Ces Mémoires constituent le parcours d’une écriture qui peut être compris comme le prolongement de l’essai Anatomie de l’horreur, T. I (Du Rocher, 1995/J’ai Lu, 1997). Ce dernier explorait principalement les films d’horreurs américains des années 1950-1980 en nous montrant ceux-ci comme l’expression d’horreurs plus concrètes, réelles, tant économiques, sociales, politiques que culturelles. Son plus récent ouvrage contient aussi un « intermède biographique » qu’il est possible de considérer comme le point de départ d’une écriture qui allie l’autobiographie, l’analyse de l’œuvre et l’essai sur le métier d’écrivain. Il a été mis en chantier par Stephen King en 1997, délaissé en 1998 puis repris en 2000 à la suite d’un très grave accident qui aurait pu lui être fatal.
Le propos est le suivant : comment notre auteur en est-il arrivé à écrire, à travailler sur le langage ? Stephen King précise, au départ, qu’il ne s’agit pas d’une autobiographie conventionnelle mais bel et bien d’un simple CV dans lequel il tente de nous montrer comment un écrivain a pu se former. Par exemple, on sait qu’il a étudié la littérature américaine à l’Université d’Orono (Maine) entre 1966 et 1970, et qu’il y a enseigné à titre d’écrivain invité en 1978. On connaît le succès de Carrie (1974), Salem (1975), de Shining (1977) et du Fléau (1978). L’important, cependant, sera de s’intéresser à la réflexion du romancier sur l’écriture et non à l’unique portrait qu’il peut faire de lui-même, de son cheminement personnel : sa biographie ‘ au sens stricte ‘ est assez bien connue.

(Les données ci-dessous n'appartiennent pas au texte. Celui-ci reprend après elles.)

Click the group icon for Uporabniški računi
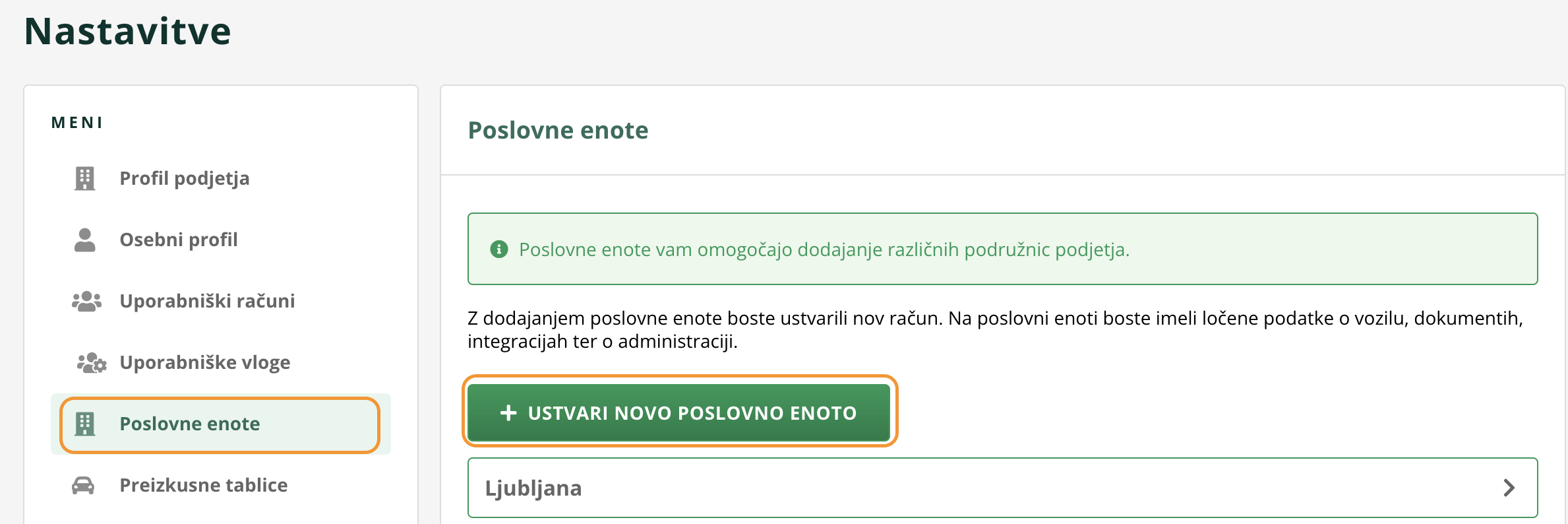Viewport: 1568px width, 524px height. point(86,301)
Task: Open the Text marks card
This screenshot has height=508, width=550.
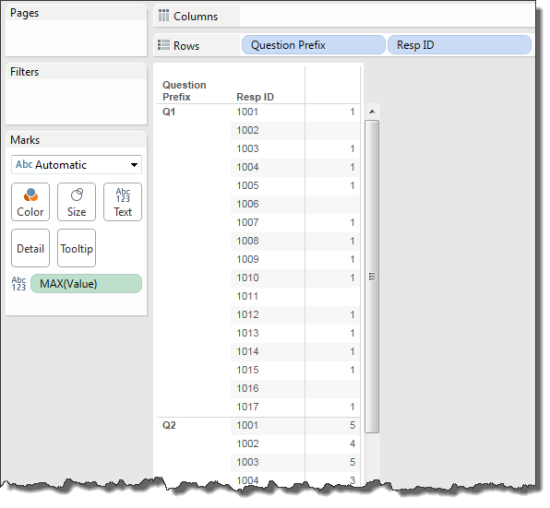Action: [122, 202]
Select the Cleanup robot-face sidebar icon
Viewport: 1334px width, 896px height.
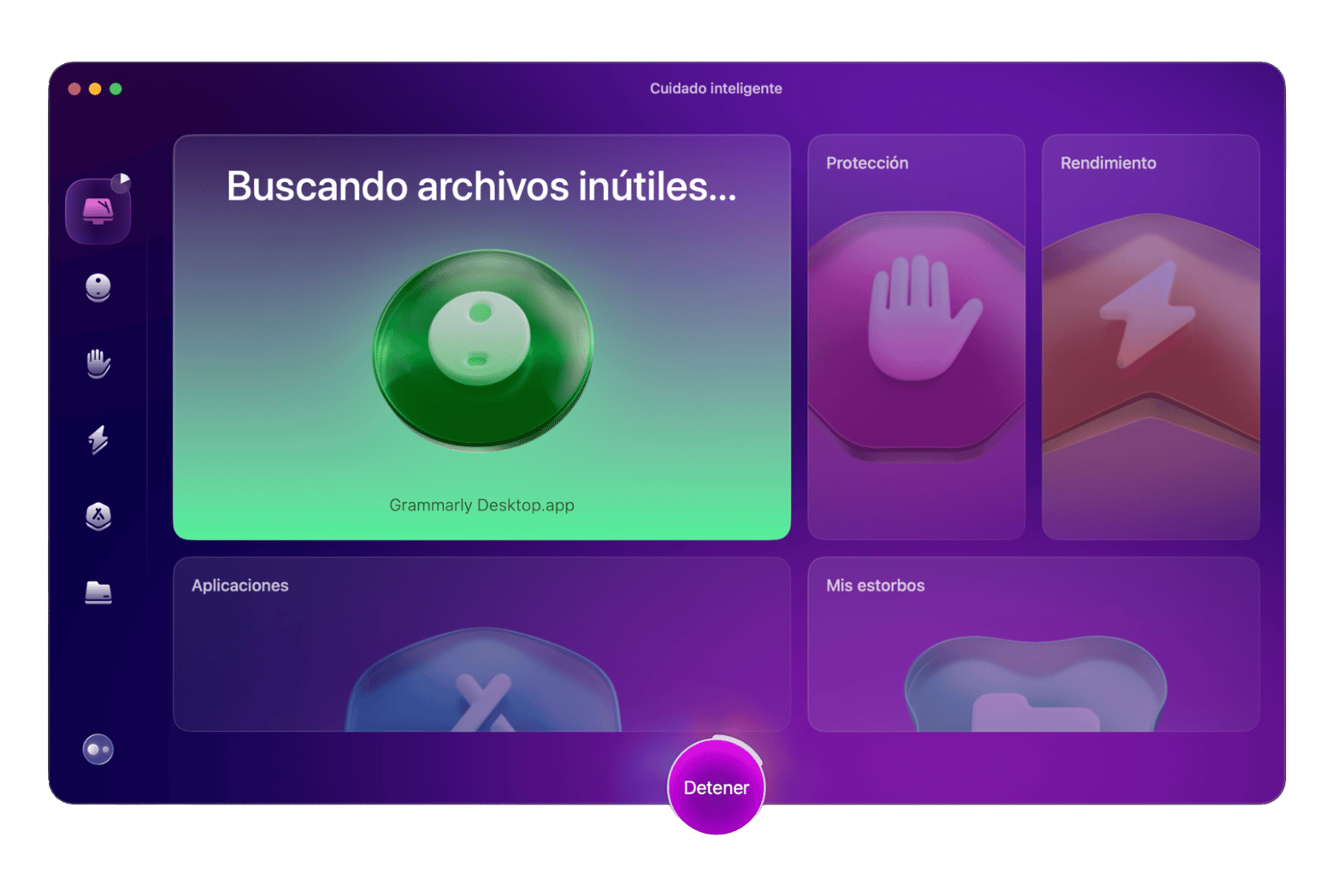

Premièrement, Stephen King écarte l’idée d’un lien vital existant entre la consommation de drogues de tous genres et la créativité. C’est un piège, d’ailleurs, duquel il a pu s’échapper. La création est surtout un travail et non pas le fruit d’une inspiration explosive. Mais il existerait un lieu d’où l’écrivain est à même de nous faire parvenir une vision particulière du monde qui serait constamment à élaborer, à modifier selon les structures du projet d’écriture en cours. N’oublions pas que Stephen King a enseigné la grammaire, qu’il n’oublie jamais la rigueur inhérente à la création littéraire tout en insistant, cependant, sur la « magie » qui transcende ces structures de l’écriture et cela, sans faire appel à la figure d’une muse quelconque inspirant l’écrivain. Pour créer, l’apprenti écrivain doit se soumettre à deux nécessités : lire beaucoup et écrire énormément. Cela lui permet de découvrir son style propre, sa « vérité ». Stephen King dira, par ailleurs, qu’il est plutôt un romancier de situations amenant de l’inédit au lieu de proposer des intrigues artificielles, toutes faites. Toujours est-il que c’est la beauté de l’art, sa force vivifiante, qui l’emporte sur un monde trop souvent mortifère.